Working With Dataframes Using pandas

6. Working With Dataframes Using pandas

Data scientists work with data stored in tables. This chapter introduces dataframes, one of the most widely used ways to represent data tables. We’ll also introduce pandas, the standard Python package for working with dataframes. Here’s an example of a dataframe that holds information about popular dog breeds:

grooming food_cost kids size
breed
Labrador Retriever weekly 466.0 high medium
German Shepherd weekly 466.0 medium large
Beagle daily 324.0 high small
Golden Retriever weekly 466.0 high medium
Yorkshire Terrier daily 324.0 low small
Bulldog weekly 466.0 medium medium
Boxer weekly 466.0 high medium

In a dataframe, each row represents a single record—in this case, a single dog breed. Each column represents a feature about the record—for example, the grooming column represents how often each dog breed needs to be groomed.

Dataframes have labels for both columns and rows. For instance, this dataframe has a column labeled grooming and a row labeled German Shepherd. The columns and rows of a dataframe are ordered—we can refer to the Labrador Retriever row as the first row of the dataframe.

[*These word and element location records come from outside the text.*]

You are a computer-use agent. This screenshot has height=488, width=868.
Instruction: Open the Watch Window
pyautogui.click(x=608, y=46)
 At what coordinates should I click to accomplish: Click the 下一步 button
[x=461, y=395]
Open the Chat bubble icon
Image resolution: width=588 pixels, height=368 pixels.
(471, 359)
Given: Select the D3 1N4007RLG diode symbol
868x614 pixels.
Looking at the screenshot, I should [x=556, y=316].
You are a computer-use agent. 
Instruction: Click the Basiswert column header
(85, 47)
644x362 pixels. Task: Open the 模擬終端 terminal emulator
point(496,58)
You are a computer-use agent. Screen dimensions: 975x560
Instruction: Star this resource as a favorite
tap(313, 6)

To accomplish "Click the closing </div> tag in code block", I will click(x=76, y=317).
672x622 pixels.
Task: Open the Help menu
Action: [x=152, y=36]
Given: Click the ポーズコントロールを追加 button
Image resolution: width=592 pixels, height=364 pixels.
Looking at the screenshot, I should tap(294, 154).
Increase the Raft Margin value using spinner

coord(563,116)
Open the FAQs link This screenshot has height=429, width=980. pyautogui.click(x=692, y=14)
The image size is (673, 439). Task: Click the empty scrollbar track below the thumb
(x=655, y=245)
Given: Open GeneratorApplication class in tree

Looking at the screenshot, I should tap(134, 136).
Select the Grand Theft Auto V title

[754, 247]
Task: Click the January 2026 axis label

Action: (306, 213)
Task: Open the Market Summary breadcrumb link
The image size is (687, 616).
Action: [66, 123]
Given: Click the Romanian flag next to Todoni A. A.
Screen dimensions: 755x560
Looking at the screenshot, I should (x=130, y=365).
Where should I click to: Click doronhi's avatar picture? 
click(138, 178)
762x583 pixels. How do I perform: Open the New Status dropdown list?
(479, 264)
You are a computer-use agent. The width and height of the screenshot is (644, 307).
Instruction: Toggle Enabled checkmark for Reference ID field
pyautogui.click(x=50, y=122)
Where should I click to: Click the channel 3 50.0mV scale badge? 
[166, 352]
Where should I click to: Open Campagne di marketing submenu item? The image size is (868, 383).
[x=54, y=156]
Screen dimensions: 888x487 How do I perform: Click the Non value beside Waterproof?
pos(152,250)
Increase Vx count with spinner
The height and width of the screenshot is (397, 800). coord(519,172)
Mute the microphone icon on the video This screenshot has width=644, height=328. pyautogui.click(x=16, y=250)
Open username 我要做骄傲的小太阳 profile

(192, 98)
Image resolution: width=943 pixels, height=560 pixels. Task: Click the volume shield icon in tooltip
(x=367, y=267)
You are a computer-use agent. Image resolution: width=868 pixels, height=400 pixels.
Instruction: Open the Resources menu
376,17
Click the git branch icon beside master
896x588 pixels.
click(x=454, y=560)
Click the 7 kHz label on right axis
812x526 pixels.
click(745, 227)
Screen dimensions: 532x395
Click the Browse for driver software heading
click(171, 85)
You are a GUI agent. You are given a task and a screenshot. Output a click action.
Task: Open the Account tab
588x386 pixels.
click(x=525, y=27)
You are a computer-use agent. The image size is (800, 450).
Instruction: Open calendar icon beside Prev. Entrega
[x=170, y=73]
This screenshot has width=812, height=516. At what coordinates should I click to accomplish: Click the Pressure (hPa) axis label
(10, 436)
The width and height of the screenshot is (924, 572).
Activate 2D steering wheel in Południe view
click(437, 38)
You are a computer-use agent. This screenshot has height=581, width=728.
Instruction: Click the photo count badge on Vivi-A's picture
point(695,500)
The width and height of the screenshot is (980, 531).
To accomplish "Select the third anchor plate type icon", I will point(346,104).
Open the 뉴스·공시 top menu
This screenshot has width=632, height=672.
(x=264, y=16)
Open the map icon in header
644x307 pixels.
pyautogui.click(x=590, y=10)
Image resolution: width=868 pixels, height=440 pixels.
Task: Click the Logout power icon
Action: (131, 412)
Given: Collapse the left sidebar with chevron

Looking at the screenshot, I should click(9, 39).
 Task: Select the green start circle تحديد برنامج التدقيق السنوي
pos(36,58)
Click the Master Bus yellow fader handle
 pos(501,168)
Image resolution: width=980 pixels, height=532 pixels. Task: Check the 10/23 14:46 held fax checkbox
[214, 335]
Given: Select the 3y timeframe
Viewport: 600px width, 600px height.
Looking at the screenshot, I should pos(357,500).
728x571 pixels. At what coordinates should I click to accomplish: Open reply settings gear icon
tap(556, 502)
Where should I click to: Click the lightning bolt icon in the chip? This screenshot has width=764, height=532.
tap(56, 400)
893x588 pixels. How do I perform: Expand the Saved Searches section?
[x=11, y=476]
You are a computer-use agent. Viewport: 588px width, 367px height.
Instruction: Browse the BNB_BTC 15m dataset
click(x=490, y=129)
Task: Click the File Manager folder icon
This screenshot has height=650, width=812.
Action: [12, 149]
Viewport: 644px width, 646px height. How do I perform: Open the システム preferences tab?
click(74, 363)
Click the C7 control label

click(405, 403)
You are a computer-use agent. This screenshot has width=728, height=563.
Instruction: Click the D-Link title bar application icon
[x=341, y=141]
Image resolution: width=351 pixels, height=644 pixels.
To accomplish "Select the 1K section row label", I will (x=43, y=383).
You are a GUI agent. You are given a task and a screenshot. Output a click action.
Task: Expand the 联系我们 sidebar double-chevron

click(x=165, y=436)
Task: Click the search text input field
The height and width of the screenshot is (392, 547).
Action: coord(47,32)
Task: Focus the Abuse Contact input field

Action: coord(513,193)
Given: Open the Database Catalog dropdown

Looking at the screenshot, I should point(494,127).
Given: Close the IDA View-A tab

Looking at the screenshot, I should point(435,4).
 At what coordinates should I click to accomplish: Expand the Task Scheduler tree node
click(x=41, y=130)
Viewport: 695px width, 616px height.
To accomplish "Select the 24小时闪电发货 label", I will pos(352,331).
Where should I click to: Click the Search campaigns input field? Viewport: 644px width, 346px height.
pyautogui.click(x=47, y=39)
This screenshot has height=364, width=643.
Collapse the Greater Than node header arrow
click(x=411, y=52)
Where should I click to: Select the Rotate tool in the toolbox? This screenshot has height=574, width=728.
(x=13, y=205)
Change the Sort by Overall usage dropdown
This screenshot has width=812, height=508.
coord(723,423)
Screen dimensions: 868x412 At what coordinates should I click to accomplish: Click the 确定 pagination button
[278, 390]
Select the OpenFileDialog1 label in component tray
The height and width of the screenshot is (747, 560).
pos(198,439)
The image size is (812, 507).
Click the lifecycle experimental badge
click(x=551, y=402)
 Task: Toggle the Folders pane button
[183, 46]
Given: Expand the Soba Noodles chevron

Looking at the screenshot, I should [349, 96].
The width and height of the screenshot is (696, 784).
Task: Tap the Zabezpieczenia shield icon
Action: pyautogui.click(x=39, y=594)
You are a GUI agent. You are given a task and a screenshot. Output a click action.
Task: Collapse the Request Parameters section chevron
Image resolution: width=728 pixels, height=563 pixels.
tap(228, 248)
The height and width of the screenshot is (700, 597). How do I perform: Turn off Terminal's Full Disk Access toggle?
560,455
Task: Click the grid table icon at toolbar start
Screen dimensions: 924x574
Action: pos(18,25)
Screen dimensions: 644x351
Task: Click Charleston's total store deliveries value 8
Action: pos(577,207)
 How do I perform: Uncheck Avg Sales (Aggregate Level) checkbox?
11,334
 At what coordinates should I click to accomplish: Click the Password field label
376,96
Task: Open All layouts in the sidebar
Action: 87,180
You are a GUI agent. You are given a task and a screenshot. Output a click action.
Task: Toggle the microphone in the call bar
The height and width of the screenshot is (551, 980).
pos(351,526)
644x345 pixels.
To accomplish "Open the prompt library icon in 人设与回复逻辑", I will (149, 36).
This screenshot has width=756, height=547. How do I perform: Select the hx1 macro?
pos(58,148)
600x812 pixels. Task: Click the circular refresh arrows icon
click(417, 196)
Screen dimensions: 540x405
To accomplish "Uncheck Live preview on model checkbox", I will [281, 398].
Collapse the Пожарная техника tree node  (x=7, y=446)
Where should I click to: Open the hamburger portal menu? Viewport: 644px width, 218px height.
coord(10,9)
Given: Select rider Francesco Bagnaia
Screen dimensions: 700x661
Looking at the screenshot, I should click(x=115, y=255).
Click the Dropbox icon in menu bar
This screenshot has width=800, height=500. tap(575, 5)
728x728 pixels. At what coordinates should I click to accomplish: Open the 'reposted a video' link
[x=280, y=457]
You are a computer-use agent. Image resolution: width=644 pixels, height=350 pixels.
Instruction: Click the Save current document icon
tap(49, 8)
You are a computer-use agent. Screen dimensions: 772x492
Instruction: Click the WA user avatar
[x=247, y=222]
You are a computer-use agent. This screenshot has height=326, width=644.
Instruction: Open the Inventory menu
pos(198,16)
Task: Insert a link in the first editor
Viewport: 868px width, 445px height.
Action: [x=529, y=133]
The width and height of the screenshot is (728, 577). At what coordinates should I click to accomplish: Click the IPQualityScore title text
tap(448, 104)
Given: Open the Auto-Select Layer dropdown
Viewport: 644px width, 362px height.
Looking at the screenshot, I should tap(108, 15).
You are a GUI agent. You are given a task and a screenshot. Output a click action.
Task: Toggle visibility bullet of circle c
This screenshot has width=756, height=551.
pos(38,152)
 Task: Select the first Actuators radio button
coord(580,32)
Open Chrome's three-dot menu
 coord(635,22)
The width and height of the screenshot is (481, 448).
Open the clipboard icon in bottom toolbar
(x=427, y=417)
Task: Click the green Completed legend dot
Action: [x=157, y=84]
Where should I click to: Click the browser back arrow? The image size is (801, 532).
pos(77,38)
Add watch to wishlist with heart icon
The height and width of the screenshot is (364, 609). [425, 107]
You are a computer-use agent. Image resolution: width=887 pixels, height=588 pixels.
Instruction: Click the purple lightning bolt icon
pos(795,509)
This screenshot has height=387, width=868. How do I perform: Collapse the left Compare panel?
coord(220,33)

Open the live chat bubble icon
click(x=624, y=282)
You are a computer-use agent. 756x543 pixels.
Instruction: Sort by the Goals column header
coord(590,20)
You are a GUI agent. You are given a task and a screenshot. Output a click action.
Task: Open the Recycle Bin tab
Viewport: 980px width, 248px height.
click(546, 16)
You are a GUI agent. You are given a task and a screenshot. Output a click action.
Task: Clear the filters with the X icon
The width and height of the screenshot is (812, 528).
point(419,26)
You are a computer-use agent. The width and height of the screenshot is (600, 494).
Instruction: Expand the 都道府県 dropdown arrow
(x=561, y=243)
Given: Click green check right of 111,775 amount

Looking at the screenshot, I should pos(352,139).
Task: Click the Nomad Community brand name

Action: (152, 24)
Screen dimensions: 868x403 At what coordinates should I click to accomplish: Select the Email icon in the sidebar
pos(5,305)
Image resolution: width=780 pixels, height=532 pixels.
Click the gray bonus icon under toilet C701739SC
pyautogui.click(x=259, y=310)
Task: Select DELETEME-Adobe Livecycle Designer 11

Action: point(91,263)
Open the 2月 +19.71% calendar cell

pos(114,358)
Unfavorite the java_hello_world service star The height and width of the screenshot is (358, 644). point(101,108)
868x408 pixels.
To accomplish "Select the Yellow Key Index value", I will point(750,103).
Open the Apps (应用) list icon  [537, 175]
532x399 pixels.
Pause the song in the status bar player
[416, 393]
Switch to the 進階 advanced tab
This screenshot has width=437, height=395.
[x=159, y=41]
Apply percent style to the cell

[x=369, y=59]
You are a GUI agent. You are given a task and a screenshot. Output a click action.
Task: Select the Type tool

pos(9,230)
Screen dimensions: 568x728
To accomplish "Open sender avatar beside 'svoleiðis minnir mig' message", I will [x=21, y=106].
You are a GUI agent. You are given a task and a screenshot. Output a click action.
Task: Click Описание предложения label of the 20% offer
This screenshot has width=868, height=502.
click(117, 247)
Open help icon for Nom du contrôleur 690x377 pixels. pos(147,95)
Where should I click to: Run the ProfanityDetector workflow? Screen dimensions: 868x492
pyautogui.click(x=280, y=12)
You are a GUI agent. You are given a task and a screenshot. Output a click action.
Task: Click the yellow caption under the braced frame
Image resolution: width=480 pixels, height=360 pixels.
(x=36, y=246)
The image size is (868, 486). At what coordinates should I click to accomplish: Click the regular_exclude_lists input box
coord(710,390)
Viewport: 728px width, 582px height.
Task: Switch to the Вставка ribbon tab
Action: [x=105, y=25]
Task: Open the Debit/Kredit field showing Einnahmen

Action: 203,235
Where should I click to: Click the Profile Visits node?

Within a column, data have the same type. For instance, the food_cost column contains numbers, and the size column contains categories. But data types can be different within a row.

Because of these properties, dataframes enable all sorts of useful operations.

Note

As a data scientist, you’ll often find yourself working with people from different backgrounds who use different terms. For instance, computer scientists say that the columns of a dataframe represent features of the data, while statisticians call them variables instead.

Other times, people will use the same term to refer to slightly different things. Data types in a programming sense refers to how a computer stores data internally. For instance, the size column has a string data type in Python. But from a statistical point of view, the size column stores ordered categorical data (ordinal data). We talk more about this specific distinction in the Exploratory Data Analysis chapter.

In this chapter, we’ll show you how to do common dataframe operations using pandas. Data scientists use the pandas library when working with dataframes in Python. First, we’ll explain the main objects that pandas provides: the DataFrame and Series classes. Then, we’ll show you how to use pandas to perform common data manipulation tasks, like slicing, filtering, sorting, grouping, and joining.